The characters in Guandan (掼蛋) literally mean "Throwing Eggs". The second character is a homophone of the character 弹, meaning bomb, which is also suggested as an origin for the game's name. An alternative name for the game is Huai'an Running Fast (淮安跑得快), referencing the city where the game originated.

(Wikipedia)

I've overheard card players in the West refer to decisive card plays as "throwing a bomb", so the name makes sense after all, if you think of "dan" metaphorically.

"‘Decadent and passive’: China cracks down on ‘throwing eggs’ card game:  Craze for the four-player game known as guandan may lead to the formation of cliques, Communist party warns", Helen Davidson and Chi-hui Lin in Taipei, The Guardian (Sat 24 Aug 2024)

As recently as last year, Chinese state media was hailing guandan as the card game that “can get you a promotion in China”.

The country was holding open tournaments, and workers were encouraged to use it as a social and professional networking tool.

Guandan, or “throwing eggs”, is a four-person, two-team game of strategy. It has been around for decades, beginning in Jiangsu province, and was a favoured pastime of former leader Deng Xiaoping.

But it has had a recent resurgence, with surveys suggesting there are about 140 million enthusiasts. In 2014, the municipal government in Jiangsu tried to have it designated as “intangible cultural heritage”, and it featured in the 2023 spring festival gala – the annual lunar new year television special.

But now it appears to have fallen out of favour with the highly interventionist ruling Communist party – being blamed for encouraging a “passive attitude” towards work, and encouraging the formation of cliques among party cadres.

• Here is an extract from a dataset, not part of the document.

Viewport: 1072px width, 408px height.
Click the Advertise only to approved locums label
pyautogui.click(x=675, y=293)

A recent run of articles in the state-run Beijing Youth Daily described guandan as intoxicating and “decadent”, warning that it was “time to control the trend of ‘laying flat’ among all guandan players”. Laying flat (tangping in Chinese) is the term given to a social trend among young people who are rejecting high-pressure jobs for an easier lifestyle, which has alarmed authorities.

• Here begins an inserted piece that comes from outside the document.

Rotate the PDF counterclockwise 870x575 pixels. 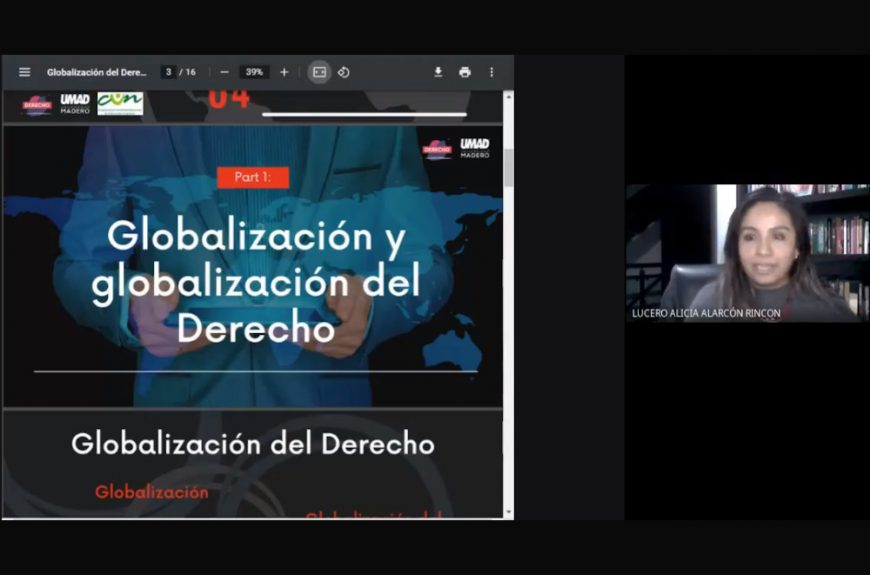pyautogui.click(x=343, y=72)
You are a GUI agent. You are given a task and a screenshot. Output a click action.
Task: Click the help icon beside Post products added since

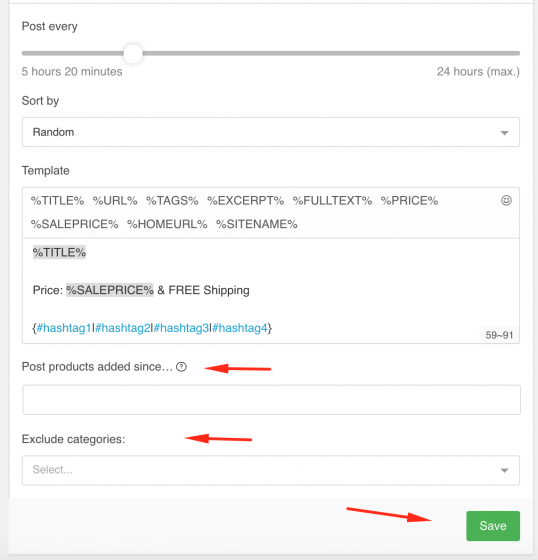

In a country where people's work and productivity are prized above all by CCP officials, any sign of slacking off sets off government alarm bells — especially if they are linked to social groups that are beyond the direct control of the party.

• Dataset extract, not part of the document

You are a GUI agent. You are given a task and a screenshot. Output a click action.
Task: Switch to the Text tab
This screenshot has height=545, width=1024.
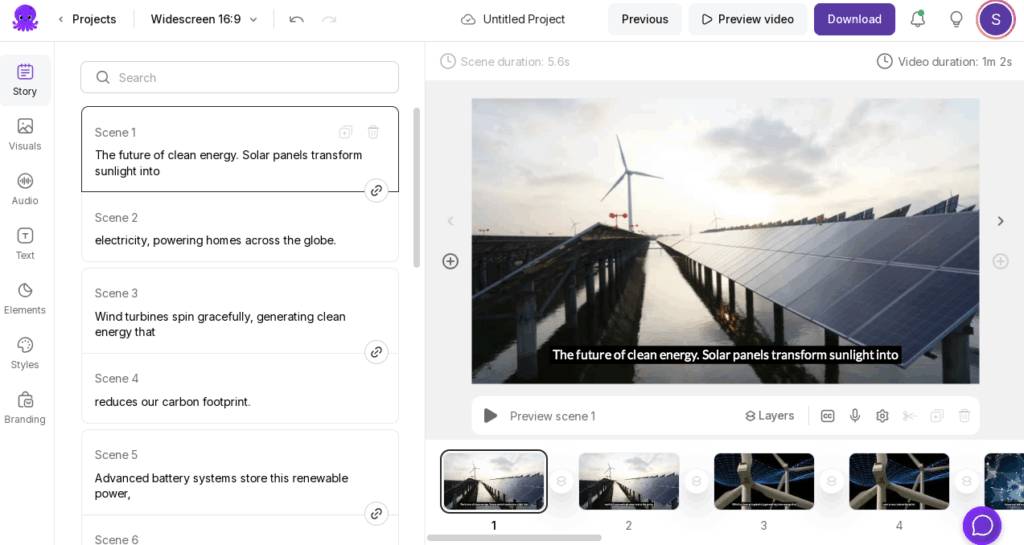click(25, 243)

The crackdown on guandan is not proving very popular among users. The Beijing Guandan Club posted a furious defence online, asking “where this evil wind came from?”.

It said “circle culture” flourished in China no matter the sport, pointing at previous crazes among business executives and officials for badminton and golf. “According to the logic of those who criticise the game of throwing eggs, should badminton, table tennis, bridge, golf and other sports also be criticised? Should they also be banned?”

Some online comments suggested the furore over guandan may instead encourage more people to play. One wrote: “What the state resists is what the people support.”

The CCP criticism (after once encouraging the game for promoting social cohesion, as it once encouraged Falun Gong) is that playing cards is too much like ‘lying flat’, copping out of the high pressure employment rat-race.

I remember clearly how successful Fǎlún Gōng 法輪功 ("Dharma Wheel Practice") became after its emergence in the early 1990s.  Falun Gong was a type of spiritual and physical cultivation that, by the mid-90s, was subscribed to by tens of millions of believers who met in parks and other public spaces to do carefully designed physical and meditational exercises. My wife enthusiastically participated in these public Falun Gong sessions for several years whenever we would go to China.  It was obvious that the exercises were beneficial to the practitioners, and even the government agreed to the extent that the army publishers printed their written materials.  By the latter part of the 90s, however, the government became frightened because so many people were joining up that they could no longer keep the groups under complete control.  By the late 1990s, the government started to harass Falun Gong adherents, and, in April, 1999, a brutal government crackdown began, to the point that now half of China's labor camp population consists of Falun Gong practitioners, and the latter are also the favorite target of government sanctioned organ harvesting (see here and here)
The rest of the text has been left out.